First off, it is way better to use managed identity than manually retrieving an access token from databricks and pasting it into a connection string. Still, when giving contributor rights to a resource that shall access databricks, the resource is automatically provided admin user rights. With that it can literally do anything within the workspace. If you already know this including its implications, you can skip the following part. Otherwise, here a little walk-through on what happens, if you give a data factory contributor rights on an Azure databricks resource.
Our starting point is the spare resources without having given any access rights to the data factory, yet.
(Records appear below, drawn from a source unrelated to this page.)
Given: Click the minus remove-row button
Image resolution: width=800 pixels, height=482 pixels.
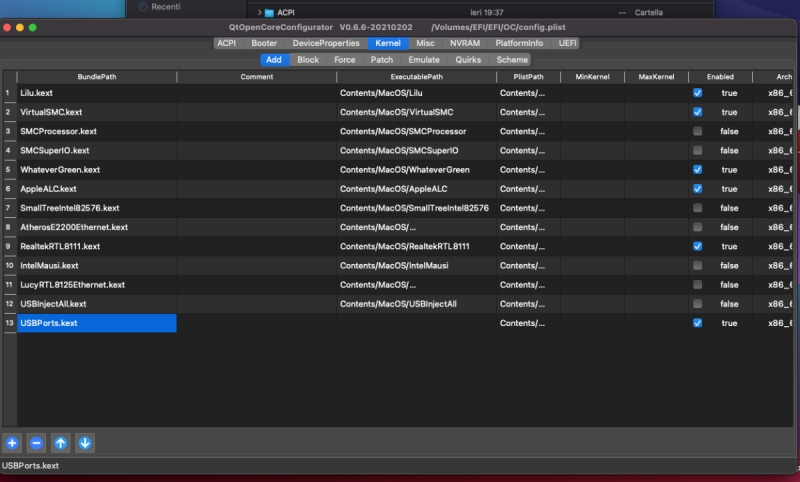Looking at the screenshot, I should coord(36,442).
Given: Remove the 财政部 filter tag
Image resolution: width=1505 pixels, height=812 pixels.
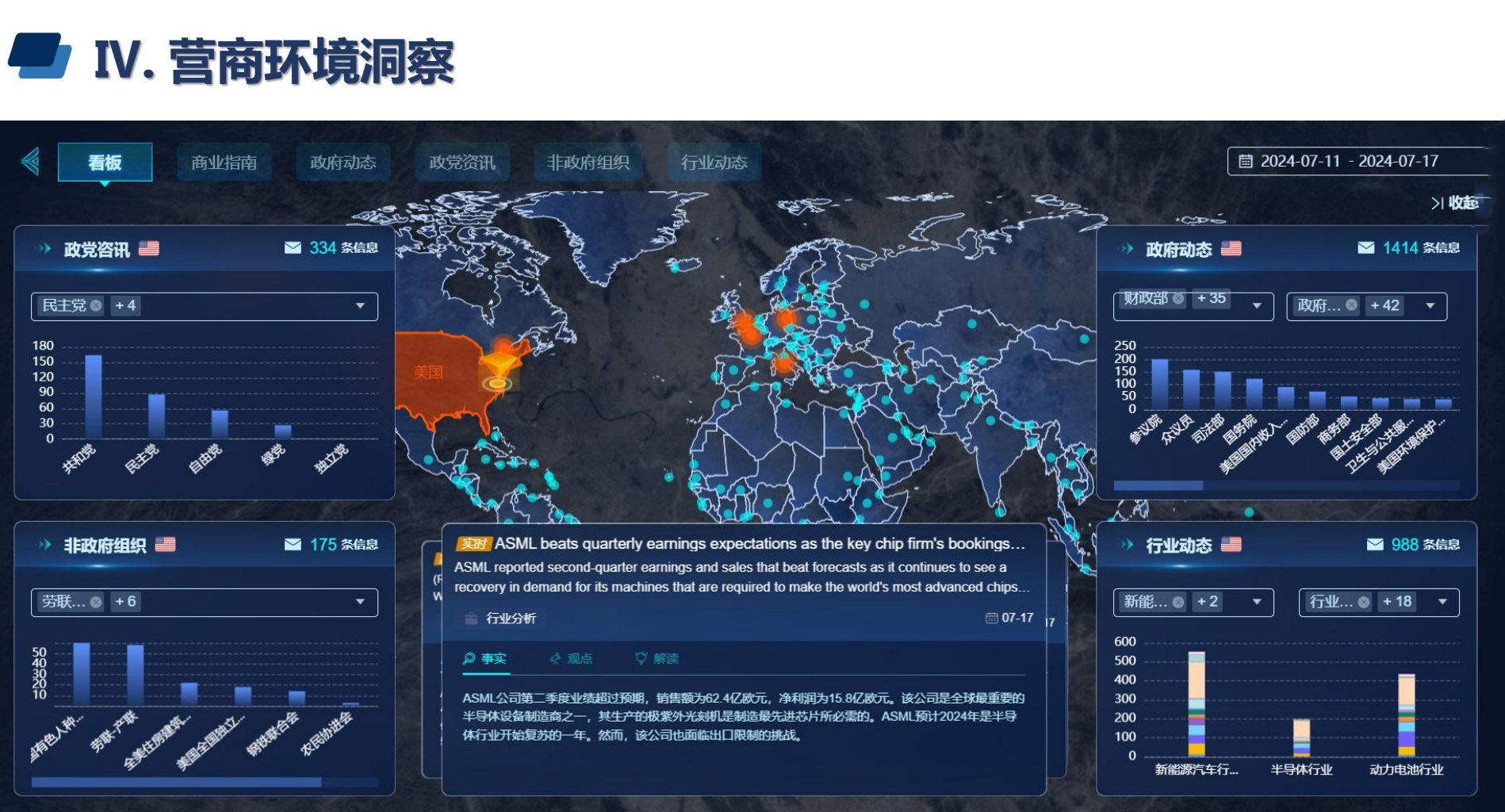Looking at the screenshot, I should pyautogui.click(x=1178, y=299).
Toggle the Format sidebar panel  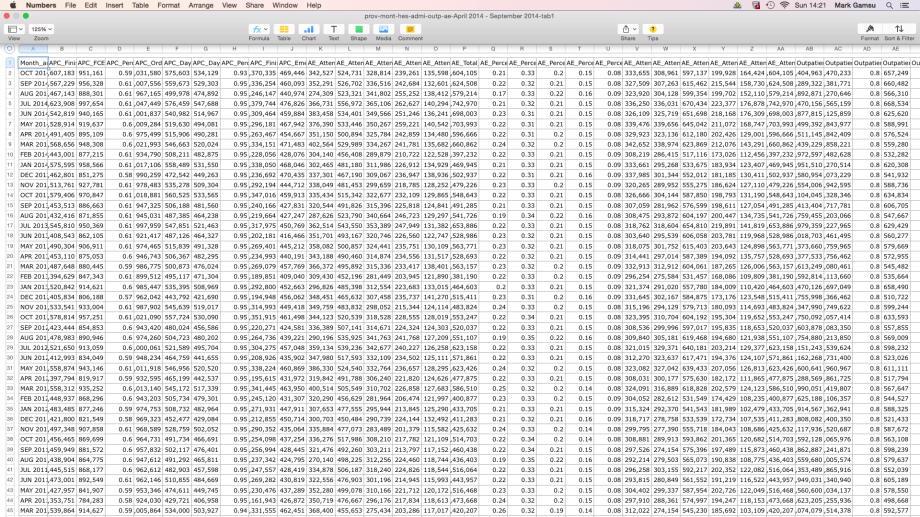tap(870, 31)
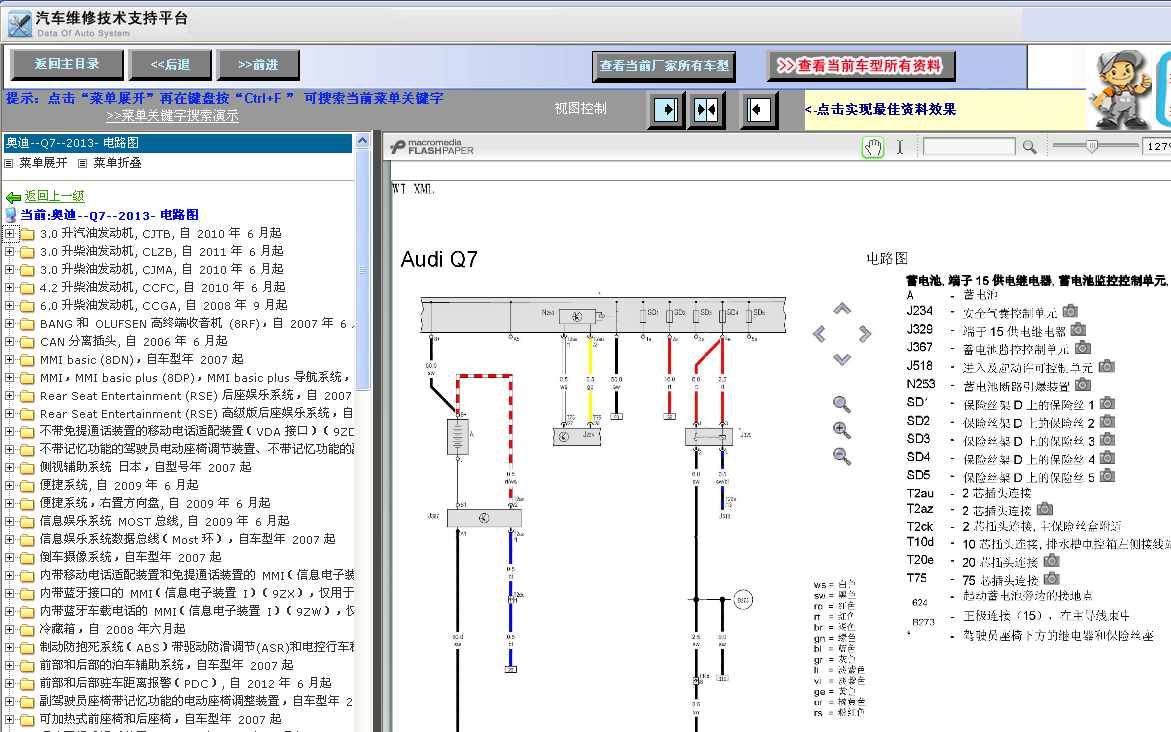Pan diagram right with the right arrow
1171x732 pixels.
coord(866,334)
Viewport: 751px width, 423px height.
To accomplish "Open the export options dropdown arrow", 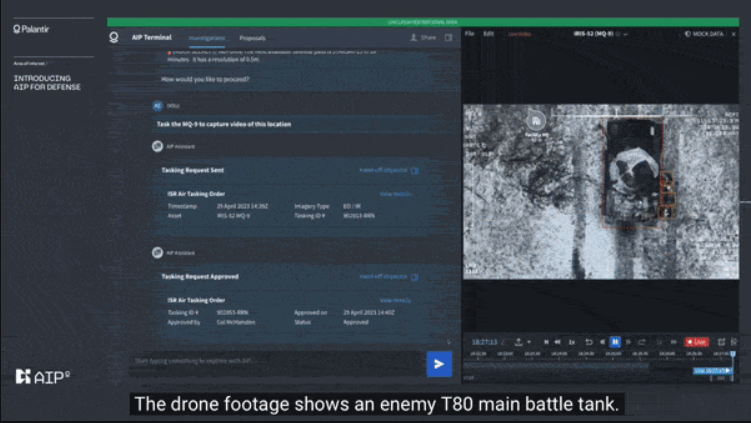I will (x=529, y=342).
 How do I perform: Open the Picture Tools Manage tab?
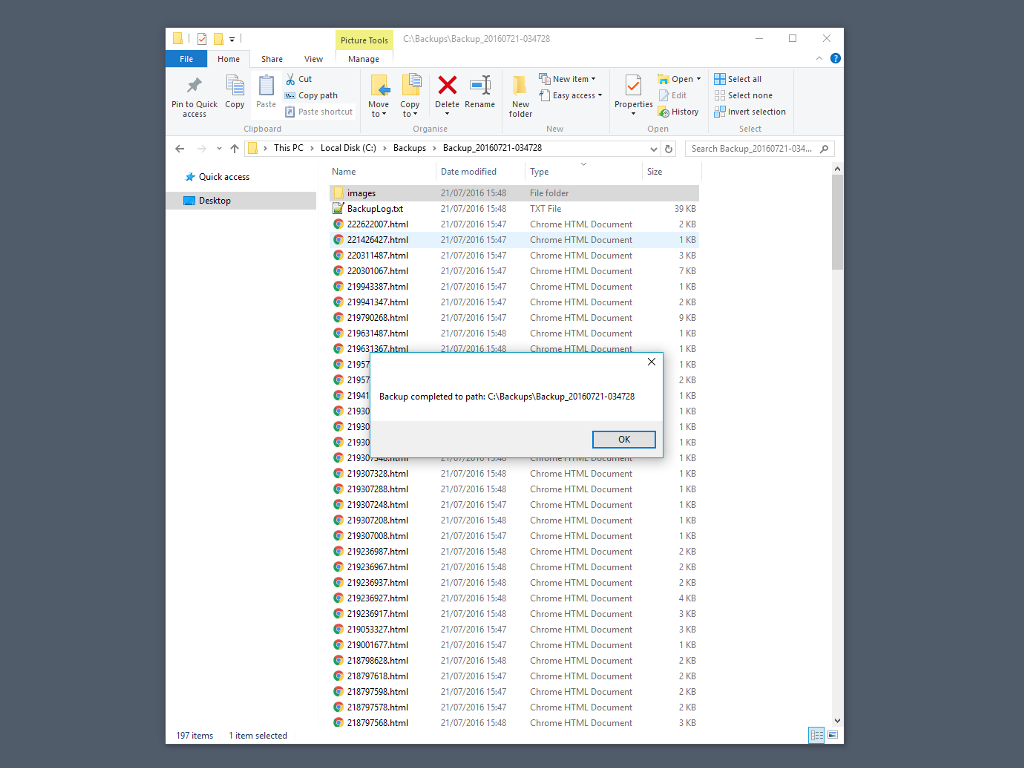[x=363, y=58]
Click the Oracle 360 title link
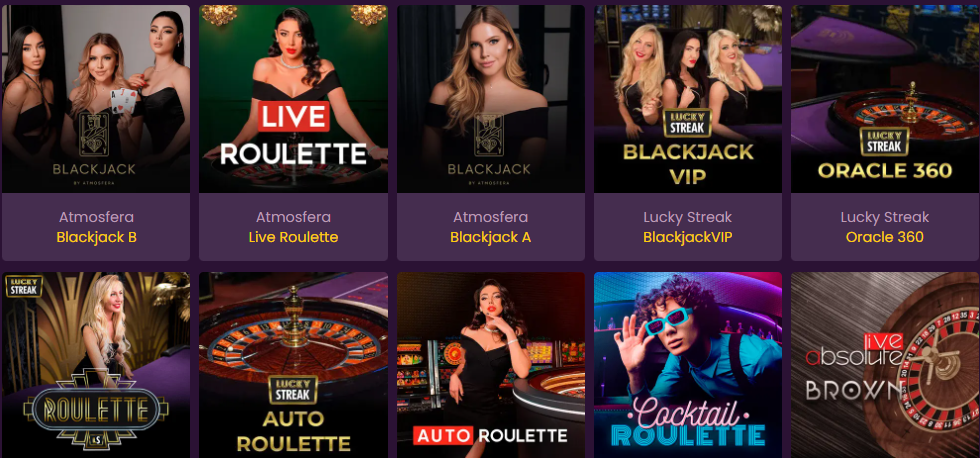The width and height of the screenshot is (980, 458). (x=884, y=237)
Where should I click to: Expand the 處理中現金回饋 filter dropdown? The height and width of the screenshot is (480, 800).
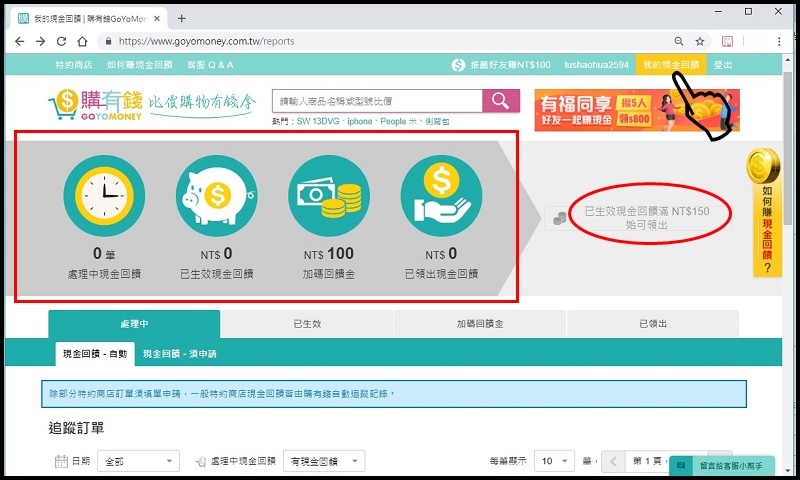point(324,461)
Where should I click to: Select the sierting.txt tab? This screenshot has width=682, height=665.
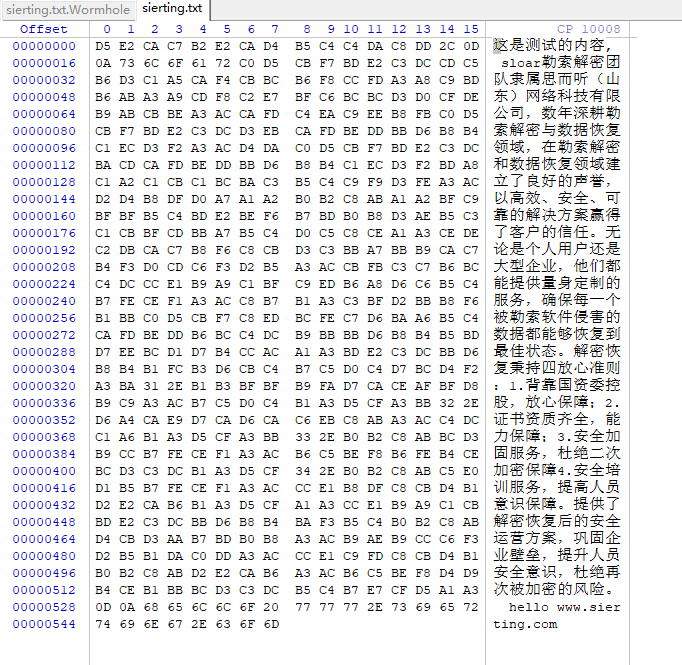[x=172, y=9]
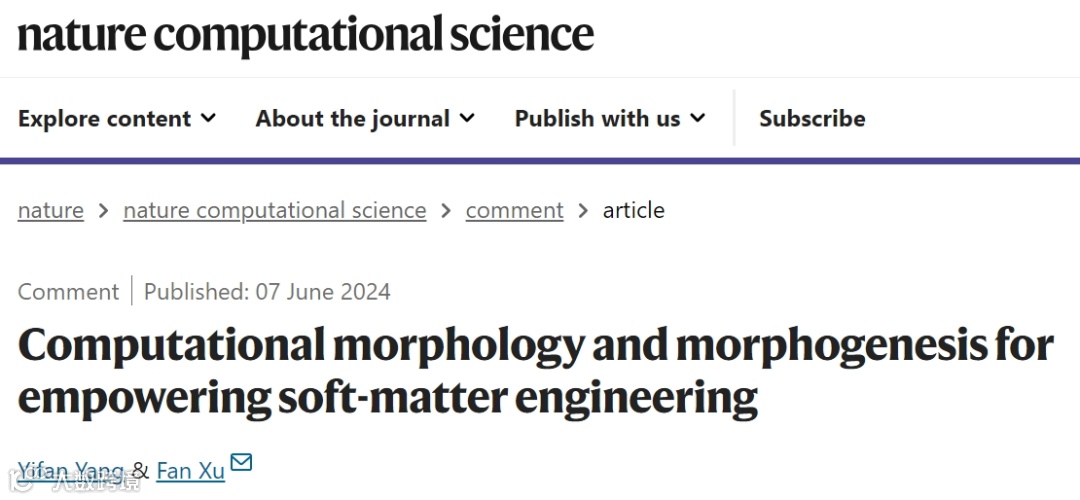Screen dimensions: 1080x500
Task: Click the Published 07 June 2024 date
Action: coord(267,292)
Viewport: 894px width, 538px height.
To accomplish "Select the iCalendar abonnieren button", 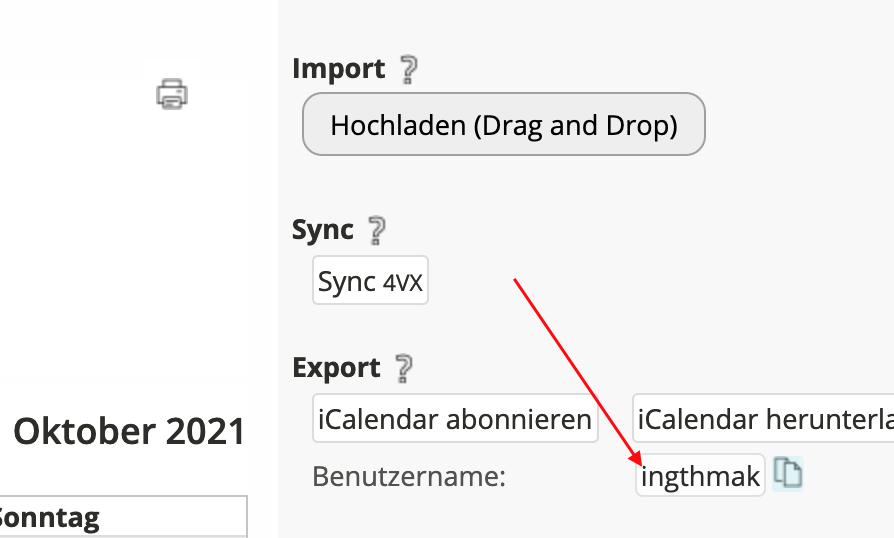I will [x=455, y=419].
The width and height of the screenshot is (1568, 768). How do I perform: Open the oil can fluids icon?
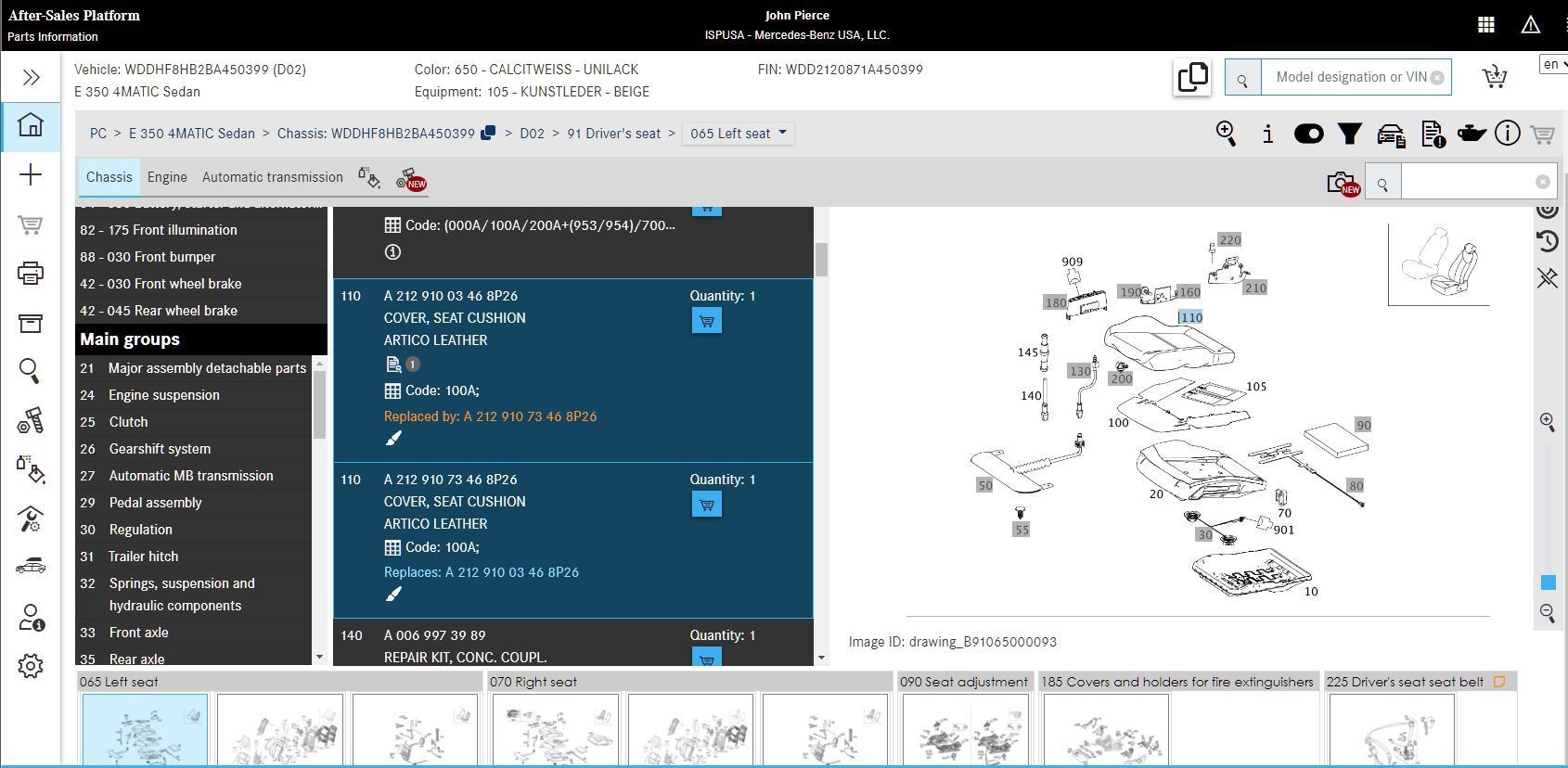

Here a screenshot on all the members in the admin group so far. It’s just me…

.

We start by creating a databricks linked service in toms-datafactory:


.

As seen in the screenshot above, it is not possible to click on the create button, since we can neither set up nor pick a cluster from the databricks workspace. So, let’s add toms-datafactory as a contributor to toms-databricks via the Azure portal:


.

Now, let’s try again to create the linked service:

.

Awesome! We are able to either set up a new or pick an existing cluster from the dropdowns. Further, we are even able to create the linked service. However, as soon as you click on the dropdown, something else happens:


.

toms-datafactory was added as a user to our databricks workspace! But this is still not all. Glimpsing into our admin group, guess who is laying there:

.

Alright, toms-datafactory made it into our databricks workspace as an admin, but what does this actually mean? Let’s investigate, what the admins group is allowed to do. Well, the group is called admins, obviously it is allowed to do everything. Anyway, here some proof:

.

By default, members of the admin group (incl. toms-datafactory) can run any notebook in the workspace, it can manage any cluster and it can create new clusters from scratch. Without going into potential scenarios, this is clearly not preferable! Also, just removing the data factory (or any other service principal) from the admin group won’t help you because next time you run a data factory pipeline, it will automatically be added back to the group again. Instead, we need to undo the contributor rights of our service principal / managed identity.

.

2. The SCIM API script for managing access control in Azure Databricks

Luckily, Databricks provides a SCIM API where you can manage service principals, managed identities and users on a granular level. Since there is no GUI:t for adding service principles to the databricks workspace, we need to run some code. Here a script which you can use to manage your access:

# Databricks notebook source
# MAGIC %md ## maintenance notebook: manage-service-principals

# COMMAND ----------

# MAGIC %md ### import of packages

# COMMAND ----------

import pandas
import json
import requests

# COMMAND ----------

# MAGIC %md ### define variables

# COMMAND ----------

pat           = 'EnterPATHere'           # paste PAT. Get it from settings > user settings
workspaceURL  = 'EnterWorkspaceURLHere'  # paste the workspace url in the format of 'https://adb-1234567.89.azuredatabricks.net'
applicationID = 'EnterApplicationIDHere' # paste ApplicationID / ClientID of Service Principal. Get it from Azure Portal
friendlyName  = 'AddFriendlyNameHere'    # paste FriendlyName of ServicePrincipal. Get it from Azure Portal

# COMMAND ----------

# MAGIC %md ### get service principals

# COMMAND ----------

response = requests.get(workspaceURL + '/api/2.0/preview/scim/v2/ServicePrincipals',\
                headers = {'Authorization' : 'Bearer '+ pat,\
                'Content-Type': 'application/scim+json'})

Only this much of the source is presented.